Optimismo en Mendoza por repunte en el nivel de los embalses

En Mendoza se aprestan a poner en práctica un nuevo corte de escurrimiento del río Atuel mientras festejan que el volumen de agua acumulado en los embalses es mayor al esperado. Incluso, estiman que va a seguir creciendo en los próximos días.
“Comienza una nueva ‘corta’ anual en el río Atuel, y la situación parece mejor que lo que esperaban las autoridades de la Subdelegación de Aguas”, informó en su edición de ayer el diario San Rafael en su versión on-line.
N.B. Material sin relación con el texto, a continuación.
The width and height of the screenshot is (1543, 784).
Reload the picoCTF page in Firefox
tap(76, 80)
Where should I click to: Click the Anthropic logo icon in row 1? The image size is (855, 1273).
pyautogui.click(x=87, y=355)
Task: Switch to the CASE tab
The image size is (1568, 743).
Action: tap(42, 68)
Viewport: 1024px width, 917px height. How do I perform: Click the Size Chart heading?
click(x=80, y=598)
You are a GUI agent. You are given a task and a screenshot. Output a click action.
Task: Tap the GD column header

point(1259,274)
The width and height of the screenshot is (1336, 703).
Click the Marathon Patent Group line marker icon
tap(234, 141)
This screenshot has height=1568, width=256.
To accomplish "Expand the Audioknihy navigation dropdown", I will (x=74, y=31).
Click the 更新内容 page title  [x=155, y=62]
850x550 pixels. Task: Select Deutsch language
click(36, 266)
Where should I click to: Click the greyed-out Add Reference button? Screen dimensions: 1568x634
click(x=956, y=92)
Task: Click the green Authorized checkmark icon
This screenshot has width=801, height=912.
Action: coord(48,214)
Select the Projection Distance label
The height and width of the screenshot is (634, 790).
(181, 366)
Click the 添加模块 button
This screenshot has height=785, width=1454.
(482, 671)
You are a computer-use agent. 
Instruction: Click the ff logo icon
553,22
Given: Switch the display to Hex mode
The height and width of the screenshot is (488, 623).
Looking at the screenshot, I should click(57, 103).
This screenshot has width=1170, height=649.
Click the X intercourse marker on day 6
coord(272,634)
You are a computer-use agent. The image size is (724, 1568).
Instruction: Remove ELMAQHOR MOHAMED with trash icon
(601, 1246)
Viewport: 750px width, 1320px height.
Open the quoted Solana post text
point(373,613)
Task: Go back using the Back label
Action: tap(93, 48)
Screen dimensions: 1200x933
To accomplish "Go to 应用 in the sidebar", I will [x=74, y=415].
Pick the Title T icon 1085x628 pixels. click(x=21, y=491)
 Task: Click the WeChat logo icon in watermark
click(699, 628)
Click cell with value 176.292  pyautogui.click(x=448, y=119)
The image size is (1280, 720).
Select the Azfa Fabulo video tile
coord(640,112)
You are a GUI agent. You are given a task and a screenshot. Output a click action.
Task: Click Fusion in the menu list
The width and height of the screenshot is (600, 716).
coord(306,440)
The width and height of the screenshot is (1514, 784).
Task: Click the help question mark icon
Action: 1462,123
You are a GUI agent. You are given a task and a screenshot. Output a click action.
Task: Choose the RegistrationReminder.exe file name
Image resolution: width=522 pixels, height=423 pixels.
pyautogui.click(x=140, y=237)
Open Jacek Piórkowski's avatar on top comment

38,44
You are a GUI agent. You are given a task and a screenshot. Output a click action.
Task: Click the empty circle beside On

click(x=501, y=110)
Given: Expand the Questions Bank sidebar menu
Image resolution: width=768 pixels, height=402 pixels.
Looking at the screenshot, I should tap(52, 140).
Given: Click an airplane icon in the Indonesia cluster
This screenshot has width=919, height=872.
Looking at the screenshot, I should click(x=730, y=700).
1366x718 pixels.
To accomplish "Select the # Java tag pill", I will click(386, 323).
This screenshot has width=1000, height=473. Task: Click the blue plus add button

La mejoría es porque las reservas alcanzan al 54 por ciento de la mayor capacidad de embalse que tiene esa provincia sobre el cauce del río interprovincial.
Al respecto, el subdelegado Fabio Di Berardino expresó su satisfacción “por el trabajo y el esfuerzo que se vinieron realizando con el manejo de agua durante la fuerte crisis hídrica que afecta al Atuel, castigándolo desde hace cinco años”.
Ese porcentaje de un 54 por ciento de ocupación de los embalses -que podría llegar a un 60 por ciento en los próximos días- es “una buena noticia no sólo para las autoridades, sino también para los productores” de la zona, que esperan que la temporada de riego venidera “sea un poco mejor que las de los años anteriores”, en las que la falta de agua “hizo estragos en los cultivos del Sur provincial”.
Las declaraciones del subdelegado y el tenor de la crónica reflejan, una vez más, el uso inconsulto del agua del río, donde Mendoza por su posición geográfica se arroga el derecho a decidir a su antojo, sin tomar en cuenta los intereses de La Pampa.

Reservas.
Según el diario sanrafaelino, las primeras estimaciones hablan de que cuando finalice el período de corte del río, los lagos sobre el curso del río Atuel -El Nihuil y Valle Grande- podrían llegar a un 75 por ciento de embalse, sin contar con la posibilidad de que se acumule agua en las futuras nevadas.
Actualmente, las reservas están en 201 hectómetros cúbicos, cuando la marca histórica de los últimos cinco años fue de 166 hectómetros cúbicos, lo que da cierto optimismo a las autoridades. “Se espera que para el mes de octubre se puedan dar buenas noticias y el río pueda mejorar esta dura situación que le toca vivir hace ya cinco años”, concluye la crónica periodística.